Données Ante Mortem

Récolte des données ante mortem des migrants/-es disparus/-es

Les routes migratoires sont toujours plus dangereuses et mortifères. Le Service de recherches de la CRS est souvent sollicité par des personnes qui, sur les chemins de l’exil, ont perdu le contact avec des membres de leur famille, par exemple peu de temps avant ou pendant la traversée de la Méditerranée.

Comme il en a fait l’expérience avec les familles des victimes du naufrage survenu le 3 octobre 2013 au large de Lampedusa, ces cas sont très complexes. Il est primordial de disposer de ressources et d’un projet spécifiques pour accompagner au mieux les proches dans le processus visant à clarifier le sort des disparus.

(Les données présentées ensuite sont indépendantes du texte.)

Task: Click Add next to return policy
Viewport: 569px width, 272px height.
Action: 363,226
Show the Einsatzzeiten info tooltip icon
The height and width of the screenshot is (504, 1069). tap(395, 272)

En juin 2018, la Fondation humanitaire de la CRS a accordé pour le projet «Récolte des données ante mortem des migrants/-es disparus/-es» un soutien financier d’une durée de trois ans et demi (avec possibilité de prolongation jusqu’à cinq ans).

En parallèle, un processus incluant différentes autorités suisses est en cours. Le Service de recherches de la CRS a récemment rencontré l’Office fédéral de la police, le Département fédéral des affaires étrangères et le Secrétariat d’Etat aux migrations dans le but d’échanger avec eux et de créer un groupe de travail suisse sur le sujet. En effet, ces dernières années, des accords importants ont été conclus en Grèce et en Italie entre les autorités compétentes et le CICR, la Croix-Rouge grecque et la Croix-Rouge italienne. Ils portent notamment sur la reconnaissance des Sociétés nationales de la Croix-Rouge comme interlocutrices des familles recherchant des proches qui pourraient être décédés lors de la traversée de la Méditerranée. Le Service de recherches CRS souhaite instaurer, en Suisse aussi, une bonne collaboration avec les autorités impliquées pour que les personnes concernées ne restent pas désemparées face à de tels drames.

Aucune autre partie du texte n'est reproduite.